SAM: Well Frodo. Look what trouble you've walked us into today...
FRODO: SAM! I DIDN'T DO THIS!! You were the one that used the map for a napkin!
SAM: Well I had to use something Mister Frodo. I wasn't going to go about with crumbs all over my face, now was I?
MEL: I have a question... Umm... What are you? And why are you here?
FRODO: Did we not already tell you?
SAM: I believe we did...
FRODO and SAM turn to eachother and start to talk.
SAM: I'm not trusting that one big person. He looks like an orc to me...
SAM and FRODO look over their shoulders at MEL.
FRODO: Let's check sting. It'll tell us if that big people is an orc.
FRODO draws Sting. Sting shines a bright blue. FRODO and SAM gasp.
SAM: So he is an orc then! We shall have to do away with him as soon as possible!
MEL: Hey! Didn't I ask you a question over here!
The hobbits turn and have an evil glare on their faces. Both have their swords drawn and are slowly walking towards MEL.

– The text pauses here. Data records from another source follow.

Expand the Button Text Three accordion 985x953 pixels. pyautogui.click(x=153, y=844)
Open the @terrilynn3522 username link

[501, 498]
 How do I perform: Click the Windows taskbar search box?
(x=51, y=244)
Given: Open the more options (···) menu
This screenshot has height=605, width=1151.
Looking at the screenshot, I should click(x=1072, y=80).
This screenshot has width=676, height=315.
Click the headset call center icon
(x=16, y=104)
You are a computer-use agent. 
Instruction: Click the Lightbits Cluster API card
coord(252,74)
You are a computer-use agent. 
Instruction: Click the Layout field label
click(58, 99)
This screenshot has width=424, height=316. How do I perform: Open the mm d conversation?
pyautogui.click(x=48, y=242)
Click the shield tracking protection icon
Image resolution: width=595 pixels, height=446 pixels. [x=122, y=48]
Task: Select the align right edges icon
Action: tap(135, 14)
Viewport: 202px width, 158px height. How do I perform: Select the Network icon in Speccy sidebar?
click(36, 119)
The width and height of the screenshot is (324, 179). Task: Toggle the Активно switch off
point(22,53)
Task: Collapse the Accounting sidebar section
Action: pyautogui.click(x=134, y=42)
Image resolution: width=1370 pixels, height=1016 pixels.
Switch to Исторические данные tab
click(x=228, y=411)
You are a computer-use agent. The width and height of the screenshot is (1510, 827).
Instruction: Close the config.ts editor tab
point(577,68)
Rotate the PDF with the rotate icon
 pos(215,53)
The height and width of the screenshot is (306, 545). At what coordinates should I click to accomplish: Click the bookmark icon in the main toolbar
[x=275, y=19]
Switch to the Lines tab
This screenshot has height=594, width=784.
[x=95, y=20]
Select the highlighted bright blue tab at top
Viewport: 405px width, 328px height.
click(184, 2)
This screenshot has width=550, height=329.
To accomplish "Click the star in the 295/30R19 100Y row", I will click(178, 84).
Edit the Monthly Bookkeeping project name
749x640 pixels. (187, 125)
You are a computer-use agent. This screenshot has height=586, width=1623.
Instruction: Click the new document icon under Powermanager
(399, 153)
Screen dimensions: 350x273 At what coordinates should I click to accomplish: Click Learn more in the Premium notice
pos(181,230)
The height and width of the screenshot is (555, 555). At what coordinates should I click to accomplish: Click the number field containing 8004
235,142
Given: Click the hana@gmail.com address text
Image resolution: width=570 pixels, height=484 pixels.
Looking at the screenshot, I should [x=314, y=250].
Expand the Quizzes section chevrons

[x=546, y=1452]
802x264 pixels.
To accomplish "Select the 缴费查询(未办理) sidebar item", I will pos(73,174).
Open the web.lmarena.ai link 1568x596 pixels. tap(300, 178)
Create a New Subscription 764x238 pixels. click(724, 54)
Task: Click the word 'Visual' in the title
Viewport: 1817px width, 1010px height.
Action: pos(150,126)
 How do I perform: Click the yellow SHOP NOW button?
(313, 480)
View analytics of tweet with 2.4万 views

MEL: Woah-kay... What happened to you fellows? You were all nice a second ago...
FRODO and SAM: ORC!!!
MAXIMUS: Oh no! They caught me!
ALL turn to look at MAXIMUS.
MAXIMUS: I mean... cough
FRODO and SAM turn back to MEL and keep slowly walking forwards. MEL can do nothing but cry like a little sissy girl. Just when FRODO and SAM are about to stand MEL in various places the DRAGON FROM DRAGON HEART swoops down and saves MEL.
MEL: WOHOO! See ya suckers!
ALL: Aww...
MEL: Thank you so much Dragon from Dragon Heart!
DRAGON FROM DRAGON HEART: Actually, I didn't really save you... I just wanted to kill you for myself...
In a single chomp the DRAGON FROM DRAGON HEART eats MEL up.
MEL: Help! Please! I'll do anything! PLEASE!!!
DRAGON FROM DRAGON HEART: Shut up in there!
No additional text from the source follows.